Outro ponto presente nas discussões é o direito à propriedade, algo extremamente relativizado no campo. “Quem invade uma casa ou um prédio vai preso, mas quem invade e depreda uma fazenda, não”, desabafa o presidente da Federação Agrícola do Paraná, Ágide Meneguette. Da mesma opinião comunga o representante gaúcho Carlos Rivaci Sperotto. “Não é possível que essa insegurança jurídica continue e esse é um ponto que precisamos levar aos candidatos. Afinal, um deles será o próximo presidente”, simplifica.

2.151 sindicatos rurais congregam mais de 1 milhão de produtores em todo o brasil

Fator de preocupação para os produtores é a forma como a biotecnologia e a utilização de organismos geneticamente modificados tem sido tratada. “Essa é uma decisão técnica, que não pode ser tratada com viés ideológico. Por isso é preciso que os departamentos técnicos tenham respaldo em suas decisões”, condensa o presidente da Federação Agrícola de Mato Grosso, Rui Prado. “Ficamos anos e anos atrasados e agora que as coisas estão andando é fundamental que não aconteçam ingerências políticas”, avalia.

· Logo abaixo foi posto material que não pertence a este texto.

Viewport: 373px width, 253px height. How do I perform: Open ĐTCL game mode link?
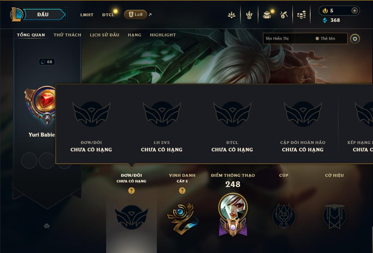(108, 15)
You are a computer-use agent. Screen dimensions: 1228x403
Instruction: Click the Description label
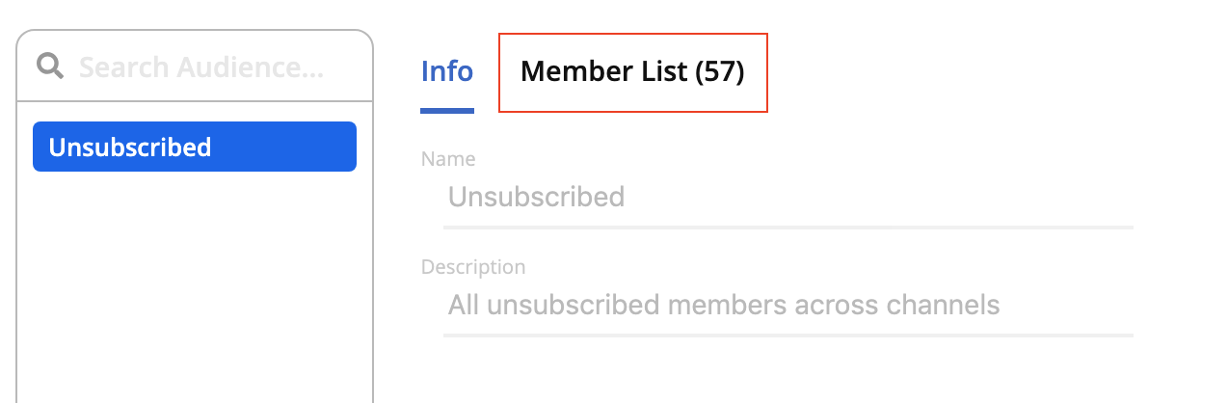coord(473,267)
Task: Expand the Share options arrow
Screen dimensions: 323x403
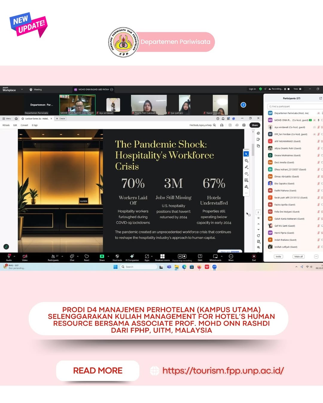Action: click(108, 256)
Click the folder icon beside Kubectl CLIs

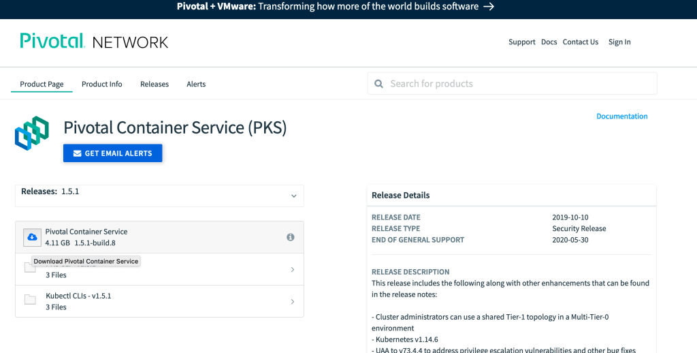pyautogui.click(x=30, y=301)
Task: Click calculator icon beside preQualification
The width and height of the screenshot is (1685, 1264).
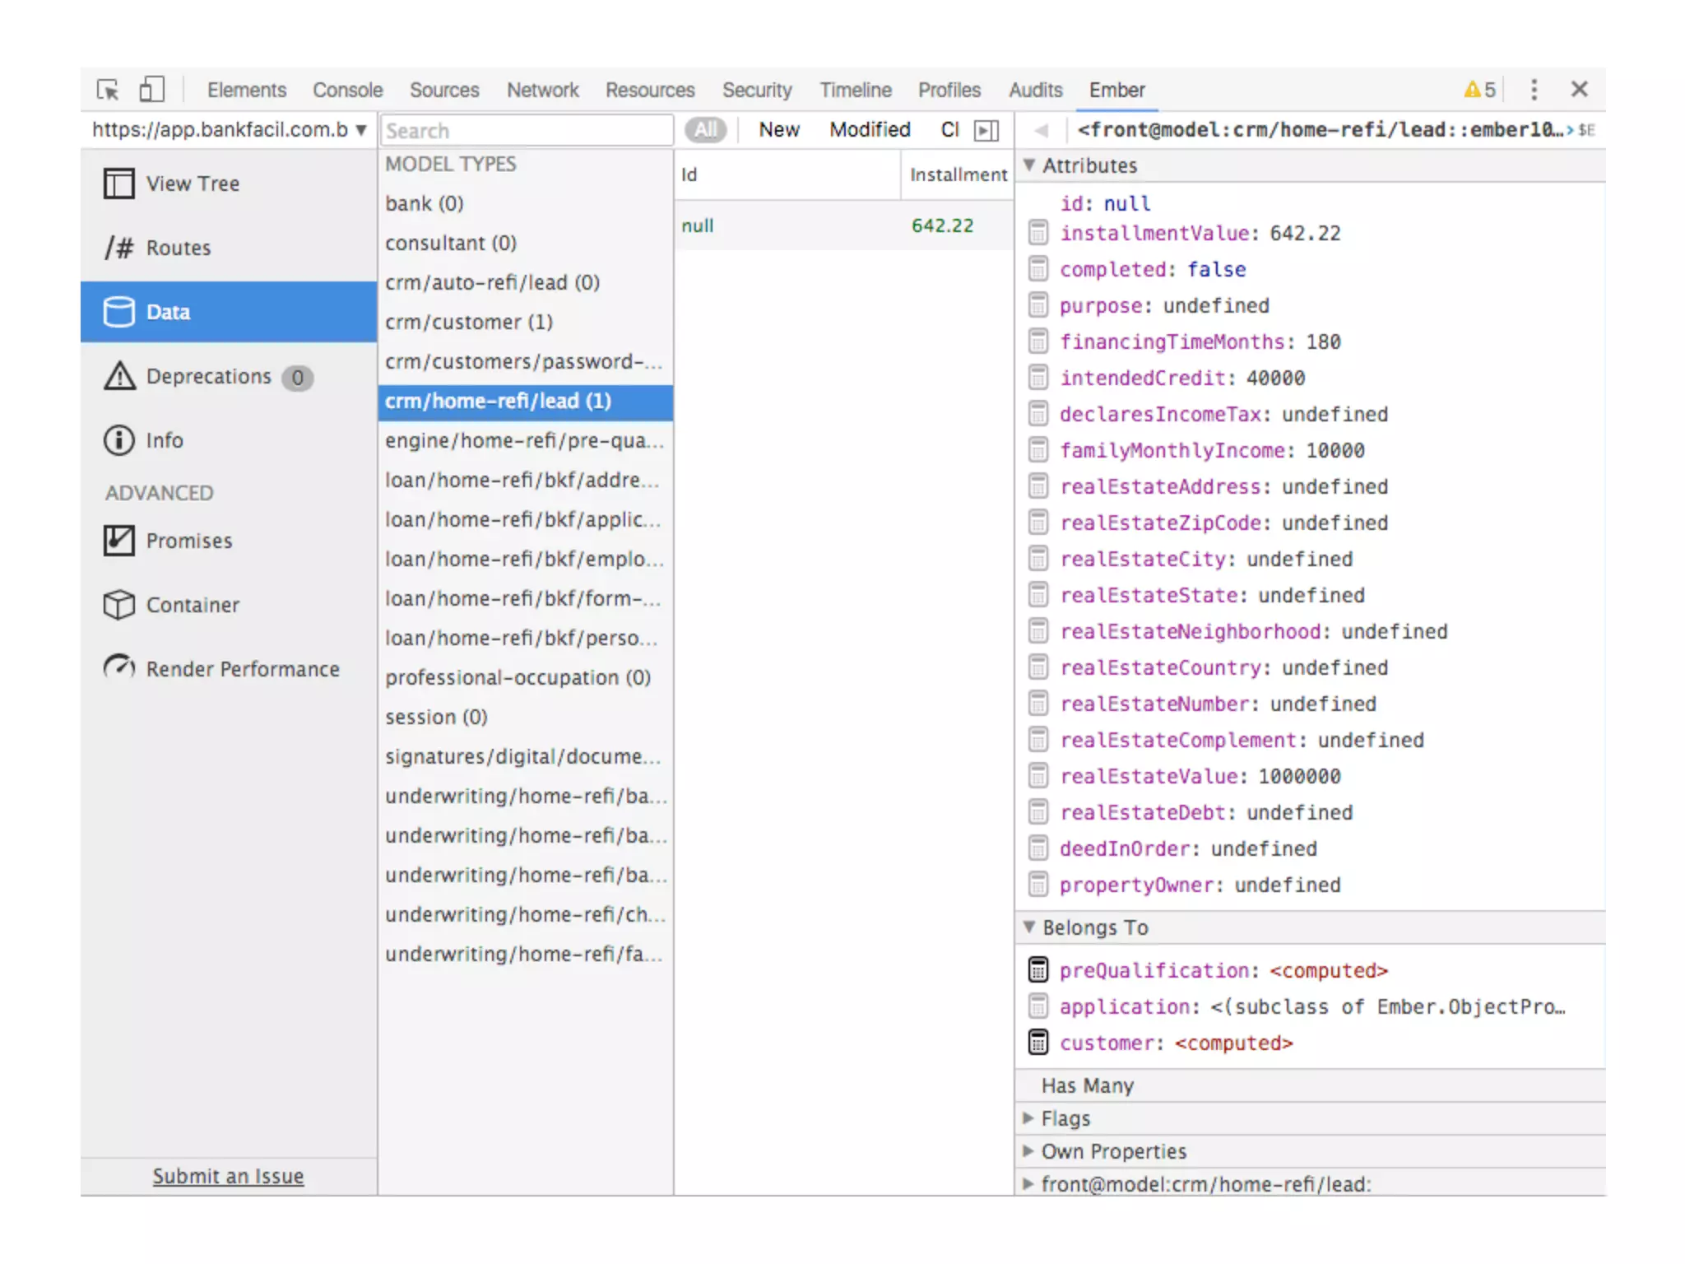Action: (x=1038, y=970)
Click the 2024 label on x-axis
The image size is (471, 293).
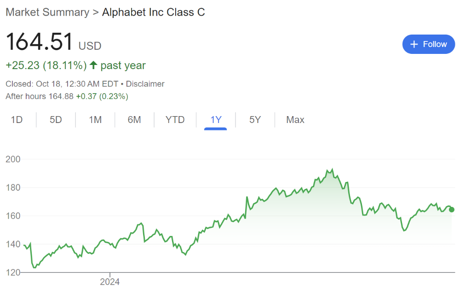coord(109,282)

Também será motivo de avaliação para o futuro – ou futura – presidente a transferência de obrigações do Estado para os empresários rurais. “As pessoas em São Paulo podem passar horas presas no trânsito, passar por alagamentos, ônibus lotados e toda condição degradante que ninguém fala nada”, afirma Brant. “Mas os produtores são obrigados a realizar todo o transporte dos trabalhadores sem nenhum tipo de ajuda do Estado e, se qualquer coisa der errado, pagamos caro por isso”, define.

Na análise do ex-ministro da Previdência, o campo paga caro por não possuir a mesma capacidade de mobilização que os centros urbanos. Ele compara, por exemplo, com o lobby dos produtores agrícolas no Congresso americano. “Eles possuem uma influência superior à sua importância econômica, porque eles também carregam aspectos culturais, como a fixação do homem nas regiões rurais, assim como o fato de produzirem os alimentos que a nação consome”, diz. “Tudo isso está precificado na influência que chega aos congressistas.” O que espera a senadora com essas propostas? “O agronegócio tem voz e queremos que ela seja ouvida”, define.